» ABOUT THIS EXERCISE
Write back, word for word, the lines from the one containing "Viewport: 1024px width, 559px height." to the end of the listing below. Include nothing else, and no pictures.

» DATA UNDER STUDY

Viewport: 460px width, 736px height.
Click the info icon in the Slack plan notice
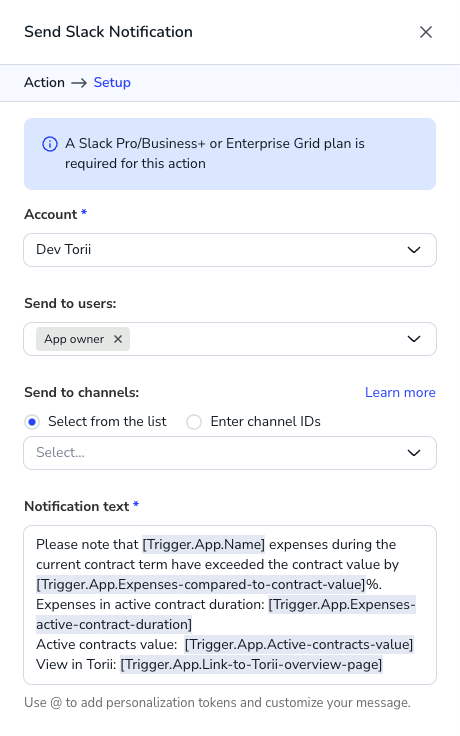click(50, 144)
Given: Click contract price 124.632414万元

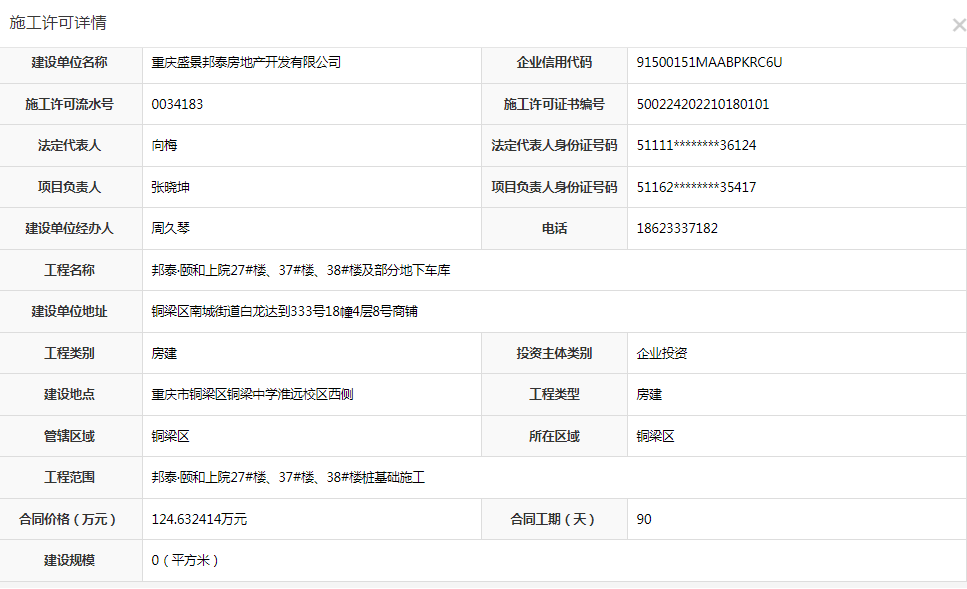Looking at the screenshot, I should [x=199, y=519].
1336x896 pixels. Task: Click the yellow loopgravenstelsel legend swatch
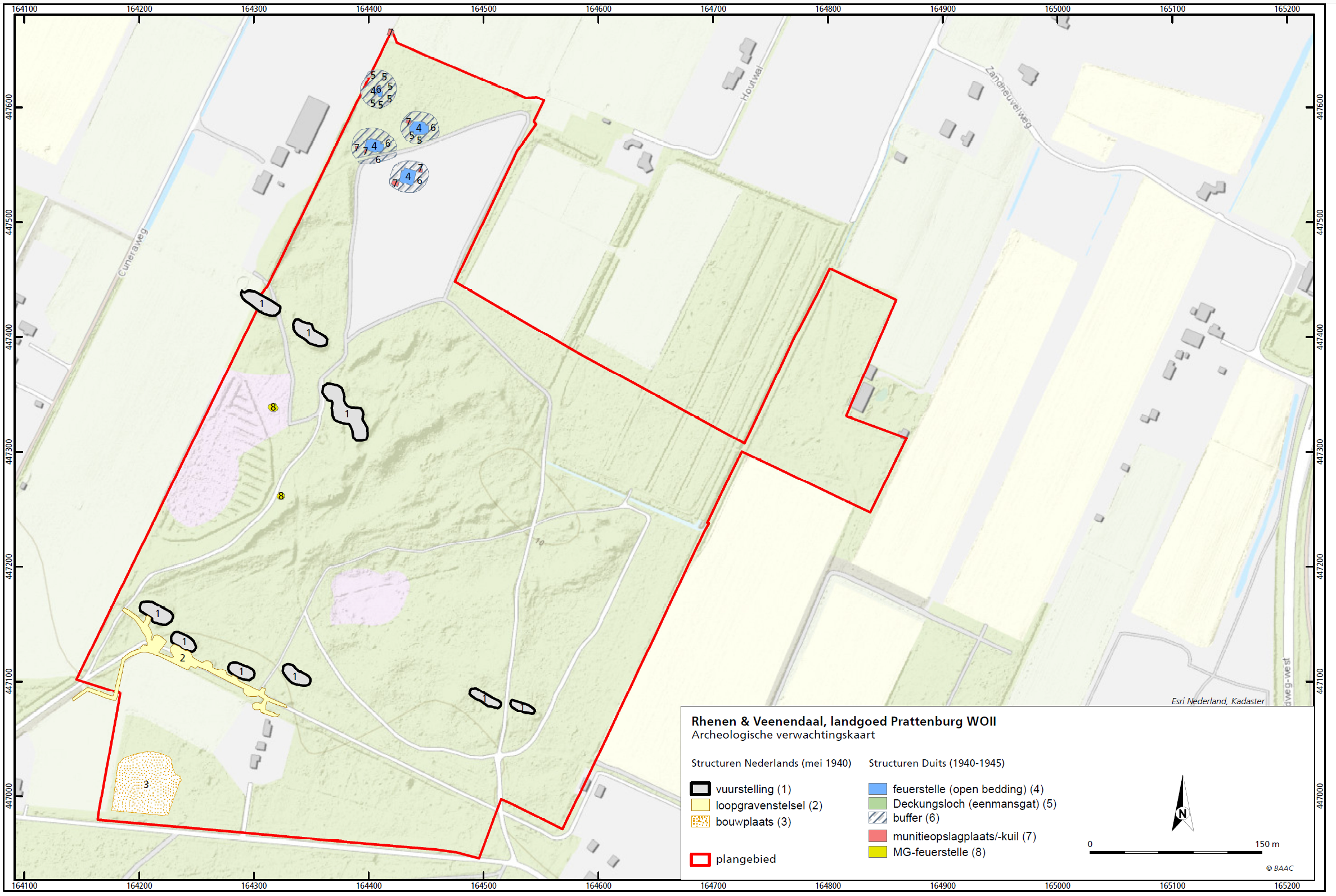(700, 805)
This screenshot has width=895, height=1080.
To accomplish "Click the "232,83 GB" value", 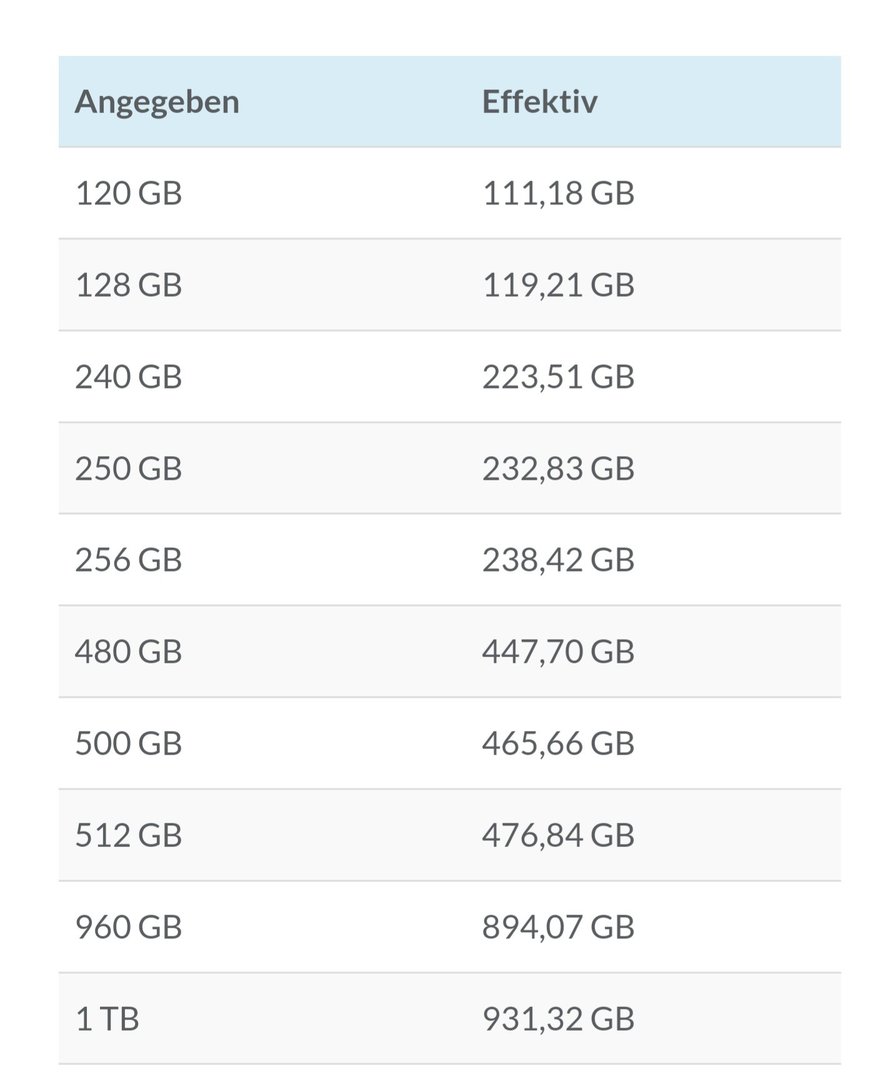I will coord(558,468).
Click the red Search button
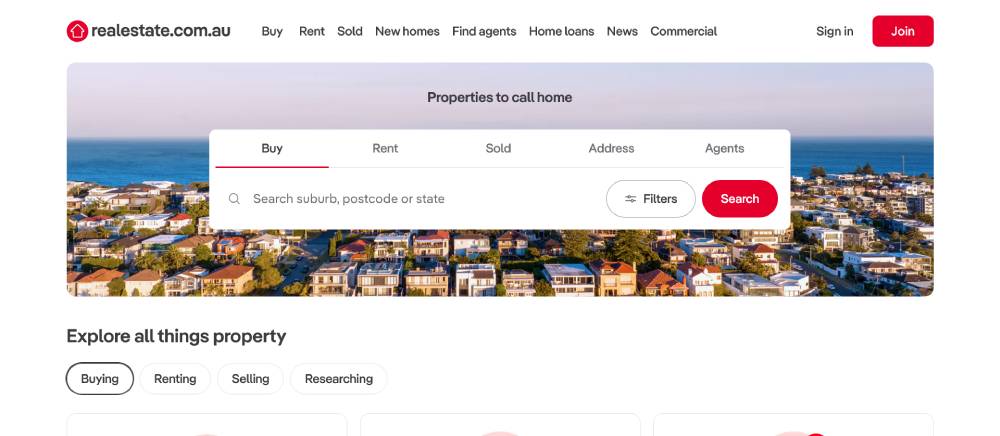 [x=740, y=199]
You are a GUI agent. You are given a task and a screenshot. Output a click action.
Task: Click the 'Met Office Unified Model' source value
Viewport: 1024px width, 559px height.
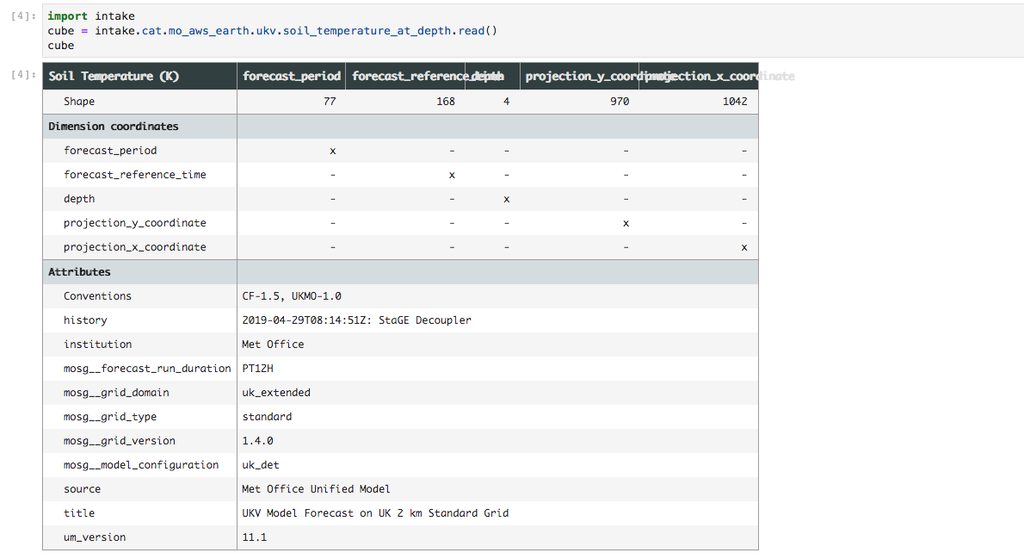coord(316,489)
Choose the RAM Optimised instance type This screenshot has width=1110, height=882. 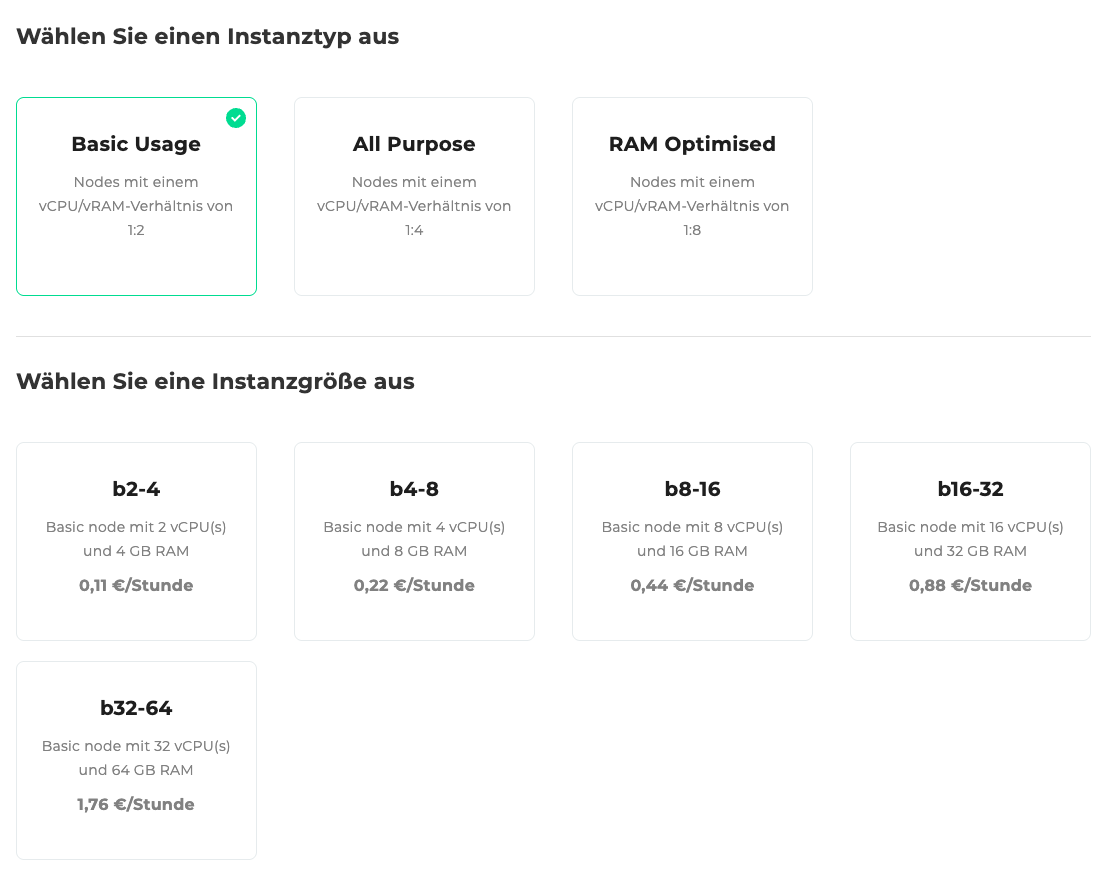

» ANSWER SECTION
Viewport: 1024px width, 559px height.
coord(316,489)
Choose the RAM Optimised instance type This screenshot has width=1110, height=882. 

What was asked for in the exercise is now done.